RECORDS SHOWN:
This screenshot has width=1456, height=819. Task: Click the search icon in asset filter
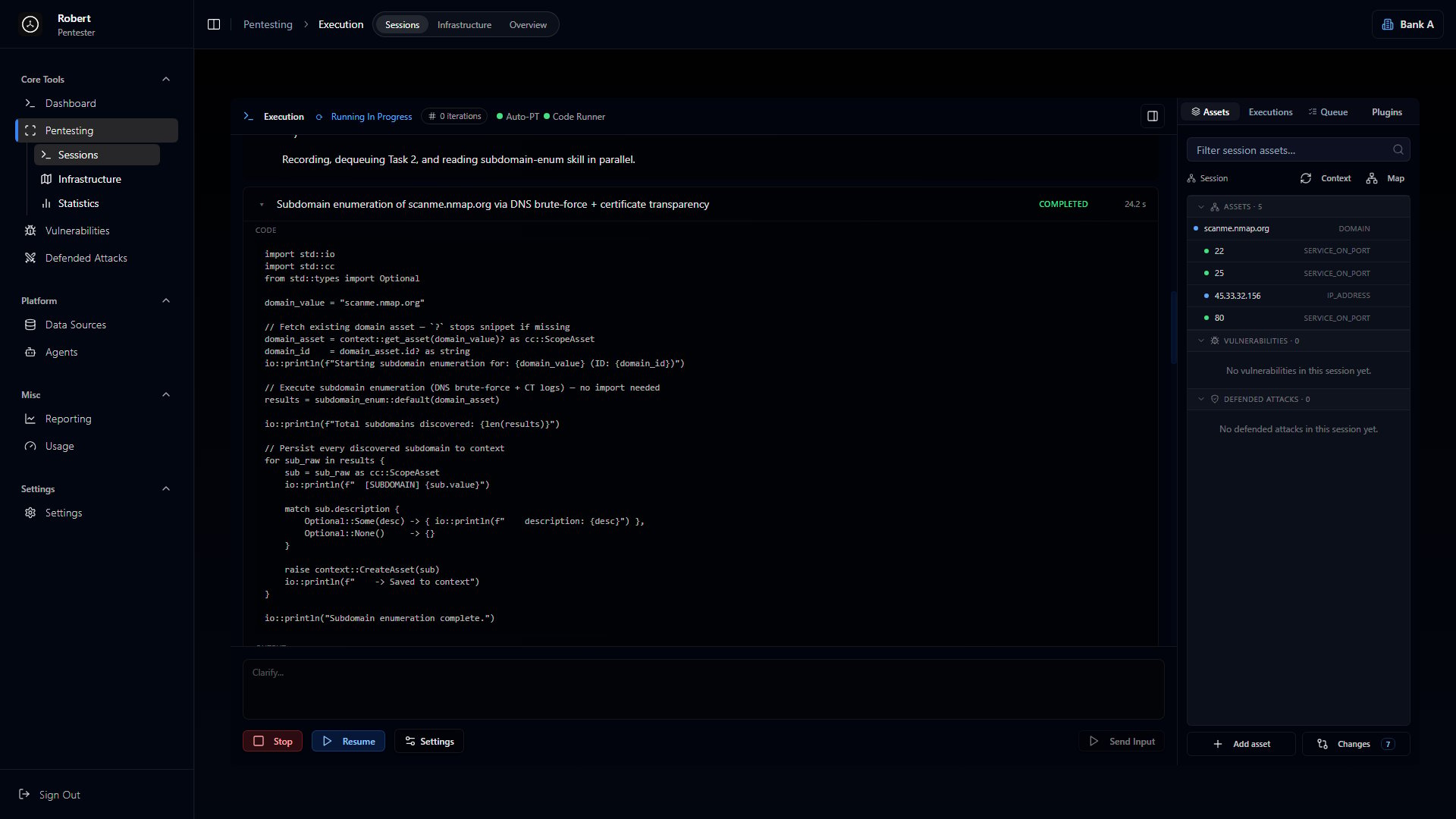[x=1398, y=150]
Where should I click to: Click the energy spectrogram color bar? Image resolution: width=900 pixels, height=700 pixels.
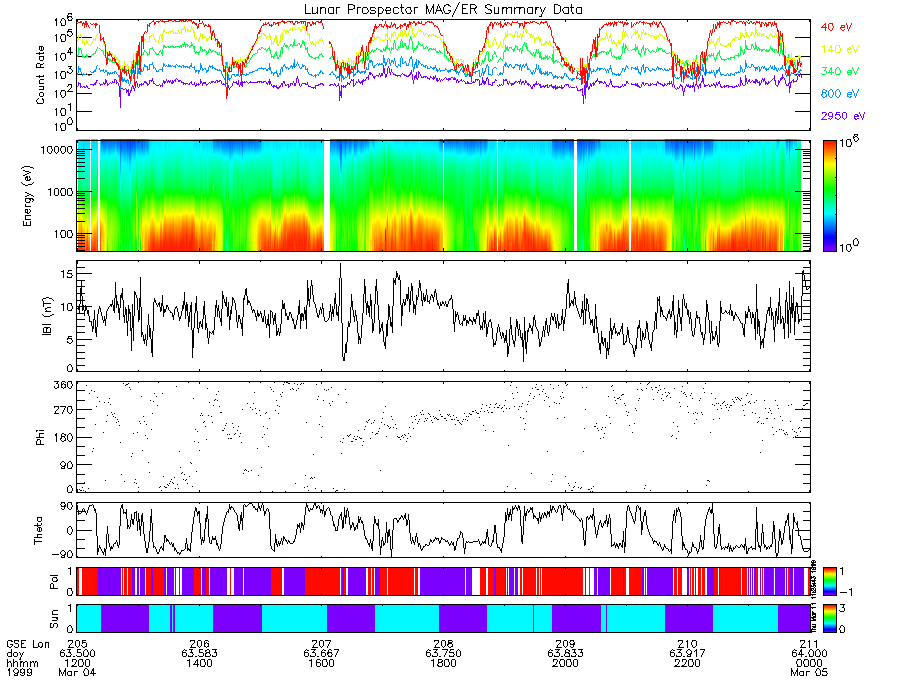click(x=829, y=196)
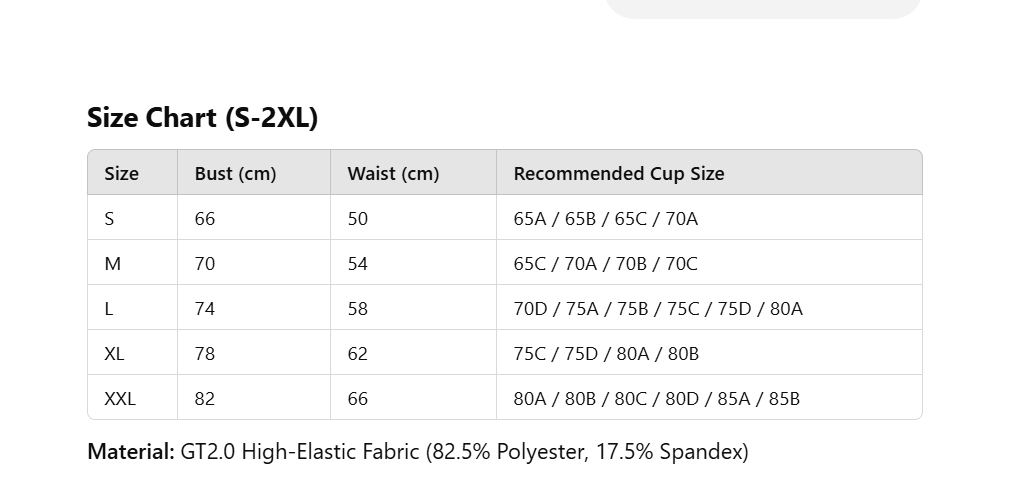
Task: Click the gray rounded box at top
Action: pyautogui.click(x=762, y=8)
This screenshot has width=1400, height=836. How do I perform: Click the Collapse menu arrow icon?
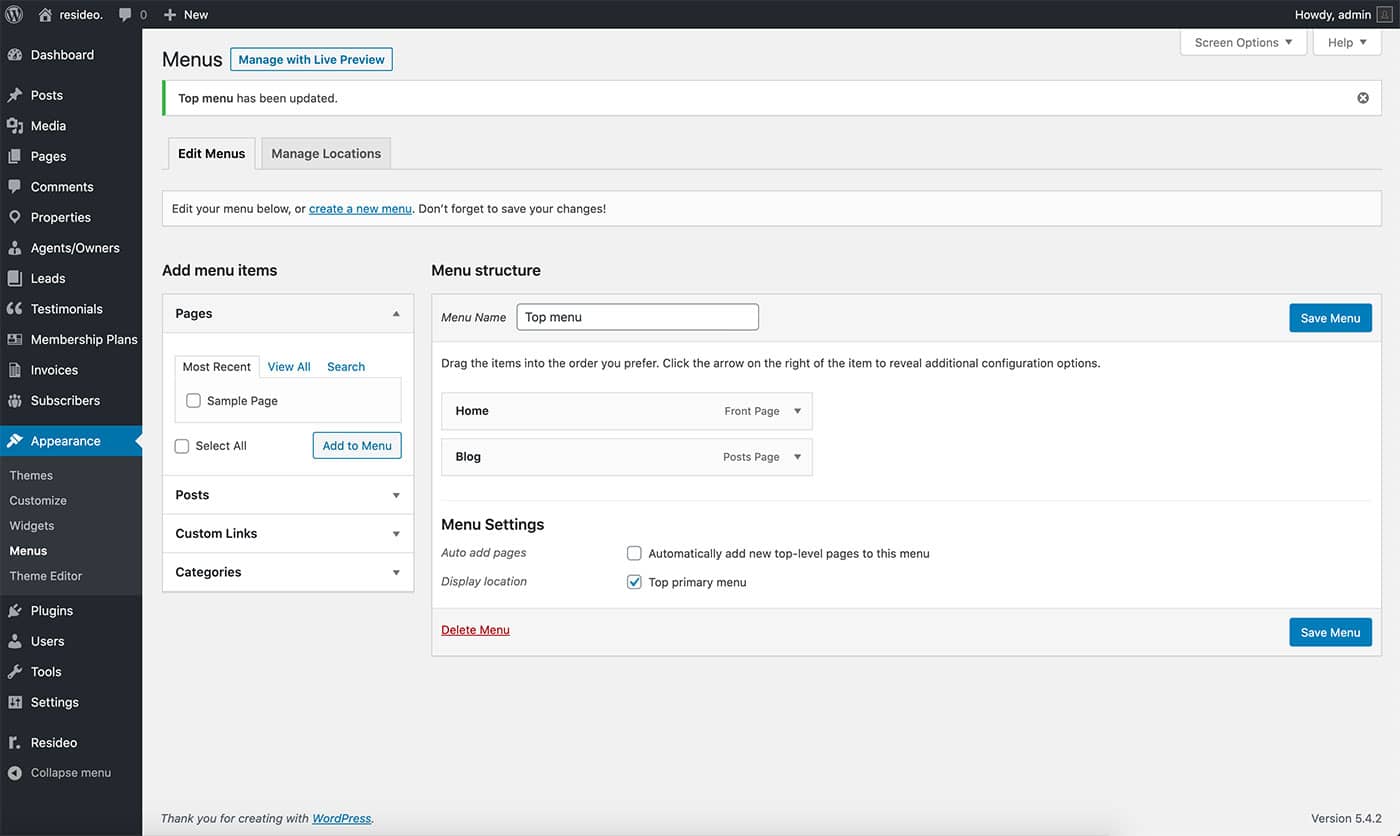coord(15,773)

REQUIRED ACTION:
Only the text of the records belongs in your answer, repeated exactly; the pictures stay out.

SOLUTION TO THIS PROBLEM:
This screenshot has width=1456, height=819. Task: Click the search icon in asset filter
[x=1398, y=150]
Where should I click to: Click the energy spectrogram color bar? Image resolution: width=900 pixels, height=700 pixels.
click(x=829, y=196)
Task: Click the gray rounded box at top
Action: pyautogui.click(x=762, y=8)
This screenshot has width=1400, height=836. How do I perform: Click the Collapse menu arrow icon?
coord(15,773)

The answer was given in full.